● **PROVIDED MATERIAL**:

* BEGIN *

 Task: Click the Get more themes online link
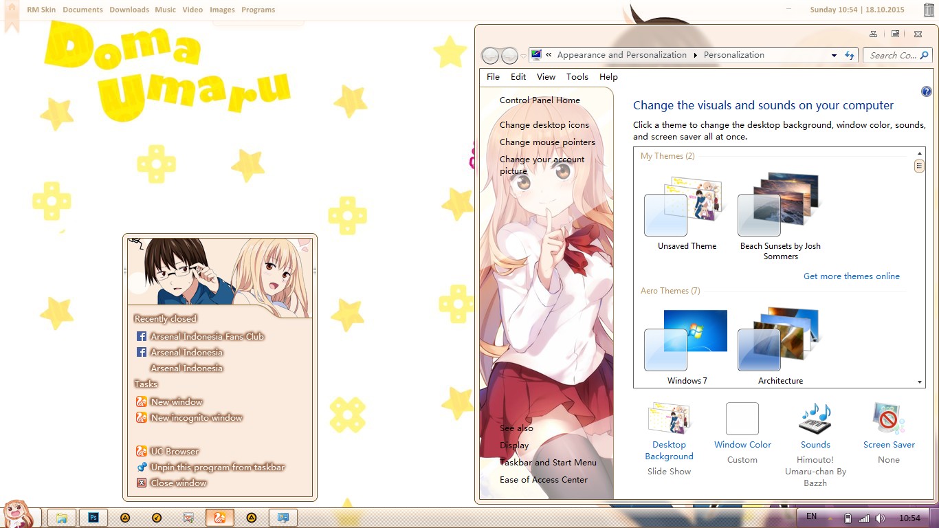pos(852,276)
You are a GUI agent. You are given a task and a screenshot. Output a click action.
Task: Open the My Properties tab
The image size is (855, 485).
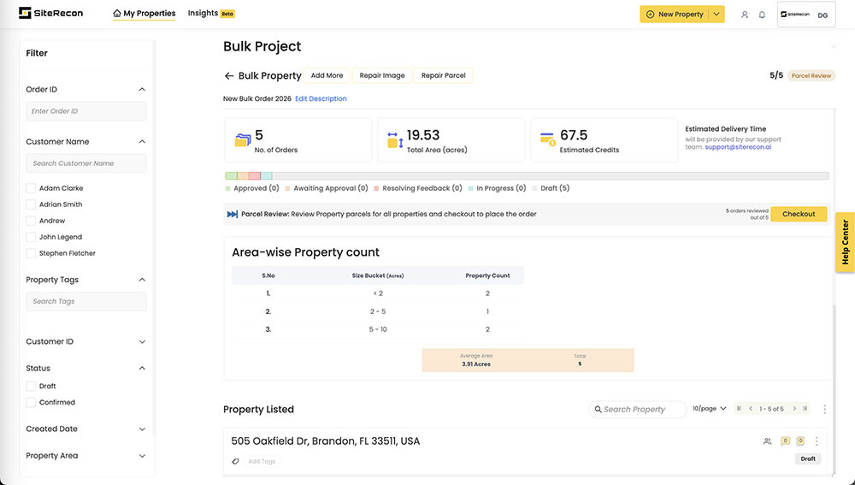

* END *
* BEGIN *

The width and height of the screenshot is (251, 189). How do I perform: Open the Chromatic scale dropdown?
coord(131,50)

* END *

Copy out the data again, starting at the line that contains "The width and" and ending at the line that contains "coord(131,50)", both included.

The width and height of the screenshot is (251, 189). How do I perform: Open the Chromatic scale dropdown?
coord(131,50)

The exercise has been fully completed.